As ransomware continues to spread this year (and it seems it’s here to stay), desperate posts are flooding the web, asking “how to remove Osiris ransomware”. And, while different vendors have products to remove the dreaded “Egyptian curse”, the difficulty remains that the strong encryption and more sophisticated design of Osiris compared to some of its peers makes it difficult to decrypt without paying for the key or getting ransomware removal pros involved. Let’s examine some interesting Osiris ransomware facts:
- A family of dreadful deities: Osiris is not at all a new malware, but an evolution of the infamous Locky. Locky developers have provided ongoing maintenance and have relaunched the ransomware in different versions, and each release is named after a mythological god; hence, among the predecessors of Osiris are Odin, Thor and Aesir and this name is visible in the extension that the files encrypted by the malware present, so “.osiris” is the extension of a file encrypted by Osiris. Now an even more interesting connection is suggested by Palo Alto Networks that connects Locky and its variants (Osiris included) with the creators of the Dridex banking malware, given similarities in its distribution scheme.
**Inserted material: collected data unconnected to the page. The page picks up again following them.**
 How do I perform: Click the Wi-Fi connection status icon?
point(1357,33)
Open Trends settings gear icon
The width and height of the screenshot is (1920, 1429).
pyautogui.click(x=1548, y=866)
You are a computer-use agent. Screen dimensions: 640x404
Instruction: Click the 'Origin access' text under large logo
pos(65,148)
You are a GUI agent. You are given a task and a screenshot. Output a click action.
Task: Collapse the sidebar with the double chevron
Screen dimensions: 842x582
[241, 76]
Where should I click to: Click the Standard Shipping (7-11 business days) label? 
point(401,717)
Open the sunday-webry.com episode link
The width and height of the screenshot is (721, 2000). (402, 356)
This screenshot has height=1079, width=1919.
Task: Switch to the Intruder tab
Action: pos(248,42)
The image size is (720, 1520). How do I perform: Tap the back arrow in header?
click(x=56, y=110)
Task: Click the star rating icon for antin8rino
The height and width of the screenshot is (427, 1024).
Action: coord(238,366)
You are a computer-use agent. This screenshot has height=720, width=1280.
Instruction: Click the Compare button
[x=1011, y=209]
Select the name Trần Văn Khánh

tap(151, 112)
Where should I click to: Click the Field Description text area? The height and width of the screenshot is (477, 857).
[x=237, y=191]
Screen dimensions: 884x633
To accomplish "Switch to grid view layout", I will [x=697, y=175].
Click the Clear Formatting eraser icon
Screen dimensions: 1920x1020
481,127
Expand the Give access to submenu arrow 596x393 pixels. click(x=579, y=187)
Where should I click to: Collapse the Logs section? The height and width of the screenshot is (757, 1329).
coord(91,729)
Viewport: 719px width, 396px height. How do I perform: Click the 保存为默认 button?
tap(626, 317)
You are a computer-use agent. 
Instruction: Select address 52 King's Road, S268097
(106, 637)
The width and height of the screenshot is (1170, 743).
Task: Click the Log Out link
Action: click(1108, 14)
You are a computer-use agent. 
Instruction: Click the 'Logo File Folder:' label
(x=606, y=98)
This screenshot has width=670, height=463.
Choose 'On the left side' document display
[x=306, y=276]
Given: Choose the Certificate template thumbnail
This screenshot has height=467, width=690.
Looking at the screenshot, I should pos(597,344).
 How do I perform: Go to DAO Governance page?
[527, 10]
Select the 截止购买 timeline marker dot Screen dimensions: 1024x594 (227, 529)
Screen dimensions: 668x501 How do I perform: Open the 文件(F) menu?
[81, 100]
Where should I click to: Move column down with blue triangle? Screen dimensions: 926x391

- Vehicles of deception: Now that we’re talking about distribution, the constant of sending the ransomware in email attachments remain, while the shape of these emails varies but seems to be highly credible to many users. Subjects containing the words “Invoice”, “DHL”, “FEDEX”, “UPS” have tricked people who were actually expecting a bill or a delivery into opening the attachment, which is normally an Excel or Word file, which requires the user to enable macros and in this way is the payload delivered. Another distribution style that was highly successful was via Facebook, were after receiving an image via Facebook IM users would download it and install a Trojan named “Nemucod” according to some sources. Several iterations of the malware infection indicates that it’s also being used in spear-phishing campaigns, for instance, an affected business stated that the “invoice” file seemed to come from a reputed law firm that they deal with regularly. In order to be more familiarized with the style of the messages that deliver Osiris, go to the following malware traffic resource.
- Operation and singularities: Given its main distribution via excel spreadsheets requiring the enablement of macros, Osiris ransomware typically targets Windows systems and it does it by leveraging the potential of VBA macros which download a DLL files (of .spe extension typically) and use Rundll32.exe to execute it. Once installed, it will start looking for files to encrypt and change their names to random character sequences; so with Osiris it will be immediately noticeable to users that something’s wrong with the files. According to BleepingComputer, there’s a glitch in the code of Osiris so it doesn’t leave its typical instructions message in the user’s desktop, but in the user’s folder. You can learn a visual step by step of the malware’s operation in their article.
- A profitable business: After all that has been said, Osiris proliferation boils down to business; and big business it is. According to research performed by the Herjavec Group, hackers behind ransomware campaigns (in general, not Locky or Osiris specifically) managed to collect nearly 1 Billion USD in 2016. This proves how efficient the strategy is and how valuable data is to business and individuals nowadays. An interesting analysis provided by Enigma Software suggests the possibility that Osiris and Locky variants are actually been “leased” and utilized as MaaS or Malware as a Service, this due to the apparition and disappearance of the malware in dissimilar campaigns. Also the fact that not only massive distribution of the malware but also targeted distribution to sensitive targets has been noticed, seems to support the theory that several criminal groups are using the same tool to perpetrate their crimes.
- Paying the ransom might not get your data back: The last interesting Osiris ransomware facts is regarding payment. While there have been instances where the hackers delivering the malware have fulfilled the decryption of the files, there are many other instances where the victims never got a response after payment. Besides that, hackers using Locky, change their Command and Control servers quickly and many campaigns have been noticed to be very fast, trying to get as much as possible from the infection without being active long enough to be traced. So facing with the moral obligation of fulfilling the decryption for payment received or be exposed, hackers will not give thorough follow-up to every request. Another detail to notice is that even when files have been decrypted, there’s a likelihood many have become unusable after the attack. All these reasons point out that it’s better to spend your money preventing ransomware or having Osiris ransomware professionally removed, than paying the ransom.